*OBJECTIF DE L'EXERCICE*:
Recopiez fidèlement le passage de l'article sur la revue Aventures qui va de « Que propose donc » jusqu'à « scènes de sexe ? » inclus.

*EXTRAIT DE PAGE*:
▼

Revue Aventures n°1 , revue de littérature - Printemps 2024

Directeur de la publication Yannick Haenel

Éditions Gallimard

224 pages

04/04/2024

20 €

La littérature est le contraire de la sagesse.

Yannick Haenel, Je cherche l’Italie

 

Les phrases sont des aventures.

 

Cette phrase de la correspondance entre Gustave Flaubert et Élisa Schlésinger est placée en exergue du numéro inaugural d’une nouvelle venue, éclose au printemps dans notre paysage littéraire : Aventures, Revue de littérature. Dirigée par Yannick Haenel et publiée aux éditions Gallimard, Aventures est en quelque sorte un passage de relais, L’infini précédente revue fondée en 1982 par Philippe Sollers étant morte comme il se doit en 2023 avec son fondateur qui la présentait ainsi :

 

L'Infini repose sur le pari suivant : c'est qu'il y a, qu'il y aura, de plus en plus besoin d'une revue littéraire au temps de l'explosion de l'information et des réseaux de communications multiples. Plus la diversification spectaculaire et publicitaire augmente, et plus le langage concentré, médité, de la littérature peut le traverser en acte. Plus les stéréotypes s'enchaînent, et plus le style même des interventions singulières, les corps, les voix, prennent, paradoxalement, la force de leur démesure. Lisez donc ces textes, là, choisis, dans une publication qui scintille tous les trois mois. Fictions ou essais, sérieux ou fantastiques, purs ou obscènes, ils prennent tout le système à revers, le trouent, le désarticulent. Ils définissent, sans avoir à s'accorder sur un projet commun, une ponctuation radicale, une sorte de nerf hors la loi.

 

Je cite ce passage in extenso parce qu’il dit assez bien ce qui est aussi à l’œuvre avec la revue Aventures qui scintillera, elle, deux fois l’an, au printemps et à l’automne. Son titre, Aventures, a été trouvé, outre dans la correspondance de Flaubert, dans un petit texte de Rainer Maria Rilke sur l’extase érotique, texte dont Olivier Le Lay propose, pour l’occasion, une nouvelle traduction. Le format, inhabituel pour une revue, est celui des livres de la collection blanche de la maison Gallimard ; la préface de Yannick Haenel est à la fois un manifeste et un hommage à l’ami Sollers ; la couverture accueille le sommaire qui se déploie autour du titre central sur fond contrasté ; en 4e de couverture, la liste alphabétique des auteurs participants, ordre qui prévaut aussi à leur apparition dans la revue.

 

Que propose donc ce numéro premier ?

 

Les deux tiers de la revue sont consacrés à une enquête sous la forme de réponses à une question directe et un brin provocatrice : Écrivez-vous des scènes de sexe ?

▲

*ENTRÉES AFFICHÉES*:
▼

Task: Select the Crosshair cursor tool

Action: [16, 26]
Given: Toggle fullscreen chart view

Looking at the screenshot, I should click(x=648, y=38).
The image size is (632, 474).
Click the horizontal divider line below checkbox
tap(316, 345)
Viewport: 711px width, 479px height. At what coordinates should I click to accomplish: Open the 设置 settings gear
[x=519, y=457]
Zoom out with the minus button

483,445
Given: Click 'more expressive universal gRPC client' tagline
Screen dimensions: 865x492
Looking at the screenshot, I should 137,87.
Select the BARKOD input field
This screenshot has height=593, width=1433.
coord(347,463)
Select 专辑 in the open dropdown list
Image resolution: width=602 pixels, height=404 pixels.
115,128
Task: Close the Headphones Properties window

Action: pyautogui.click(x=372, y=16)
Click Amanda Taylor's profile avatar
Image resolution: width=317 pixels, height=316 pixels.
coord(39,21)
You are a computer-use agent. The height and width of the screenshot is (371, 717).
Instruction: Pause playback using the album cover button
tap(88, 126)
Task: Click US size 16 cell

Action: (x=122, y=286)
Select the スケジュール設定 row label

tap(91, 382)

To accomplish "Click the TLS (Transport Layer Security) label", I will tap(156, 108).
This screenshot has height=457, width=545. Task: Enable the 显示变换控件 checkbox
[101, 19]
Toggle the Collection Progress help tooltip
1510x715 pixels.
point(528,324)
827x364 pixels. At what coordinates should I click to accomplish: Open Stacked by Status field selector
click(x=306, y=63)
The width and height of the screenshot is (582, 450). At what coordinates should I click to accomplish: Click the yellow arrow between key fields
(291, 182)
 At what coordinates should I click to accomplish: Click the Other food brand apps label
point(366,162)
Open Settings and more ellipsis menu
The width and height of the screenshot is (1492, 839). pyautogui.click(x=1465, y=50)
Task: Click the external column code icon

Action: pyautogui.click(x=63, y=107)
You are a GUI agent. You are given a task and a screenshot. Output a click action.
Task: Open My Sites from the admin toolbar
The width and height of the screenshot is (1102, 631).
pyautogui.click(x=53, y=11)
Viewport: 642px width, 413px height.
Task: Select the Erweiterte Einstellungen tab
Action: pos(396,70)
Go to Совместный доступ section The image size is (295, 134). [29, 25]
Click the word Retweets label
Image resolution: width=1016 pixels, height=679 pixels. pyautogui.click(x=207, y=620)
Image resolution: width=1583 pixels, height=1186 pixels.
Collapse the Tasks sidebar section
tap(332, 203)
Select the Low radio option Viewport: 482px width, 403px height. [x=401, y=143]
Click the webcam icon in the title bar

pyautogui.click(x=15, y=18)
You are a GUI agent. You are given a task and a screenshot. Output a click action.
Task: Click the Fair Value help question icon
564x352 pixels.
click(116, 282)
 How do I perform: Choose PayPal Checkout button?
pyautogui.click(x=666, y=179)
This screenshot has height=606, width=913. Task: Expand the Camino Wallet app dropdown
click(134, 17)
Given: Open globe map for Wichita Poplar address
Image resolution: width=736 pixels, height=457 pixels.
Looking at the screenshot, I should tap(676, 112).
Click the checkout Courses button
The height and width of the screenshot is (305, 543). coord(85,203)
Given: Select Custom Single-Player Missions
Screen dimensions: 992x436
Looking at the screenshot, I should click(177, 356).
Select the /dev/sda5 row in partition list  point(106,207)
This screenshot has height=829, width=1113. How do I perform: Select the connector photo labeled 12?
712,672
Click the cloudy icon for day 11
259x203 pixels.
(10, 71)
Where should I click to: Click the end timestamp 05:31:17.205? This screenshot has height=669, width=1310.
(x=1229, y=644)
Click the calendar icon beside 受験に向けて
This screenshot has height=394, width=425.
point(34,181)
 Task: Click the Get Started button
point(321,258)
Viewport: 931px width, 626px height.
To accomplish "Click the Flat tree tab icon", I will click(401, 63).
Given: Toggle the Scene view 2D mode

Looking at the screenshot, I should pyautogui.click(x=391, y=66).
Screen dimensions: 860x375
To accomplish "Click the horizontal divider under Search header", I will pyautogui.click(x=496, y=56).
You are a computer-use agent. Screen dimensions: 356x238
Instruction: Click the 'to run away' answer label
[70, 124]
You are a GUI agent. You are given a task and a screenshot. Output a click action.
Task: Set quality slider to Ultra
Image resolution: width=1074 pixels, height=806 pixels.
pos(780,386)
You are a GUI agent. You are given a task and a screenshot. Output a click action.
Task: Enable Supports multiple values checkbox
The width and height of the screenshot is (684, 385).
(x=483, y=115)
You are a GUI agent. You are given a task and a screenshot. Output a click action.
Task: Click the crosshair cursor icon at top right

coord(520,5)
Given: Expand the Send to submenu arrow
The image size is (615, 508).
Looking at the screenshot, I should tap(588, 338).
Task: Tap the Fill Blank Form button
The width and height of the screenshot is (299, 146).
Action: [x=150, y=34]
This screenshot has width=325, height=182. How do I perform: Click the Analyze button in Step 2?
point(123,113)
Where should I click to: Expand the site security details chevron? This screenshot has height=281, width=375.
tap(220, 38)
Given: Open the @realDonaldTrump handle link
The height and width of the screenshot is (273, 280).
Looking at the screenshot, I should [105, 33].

▲

*TÂCHE RÉALISÉE*:
Que propose donc ce numéro premier ?

 

Les deux tiers de la revue sont consacrés à une enquête sous la forme de réponses à une question directe et un brin provocatrice : Écrivez-vous des scènes de sexe ?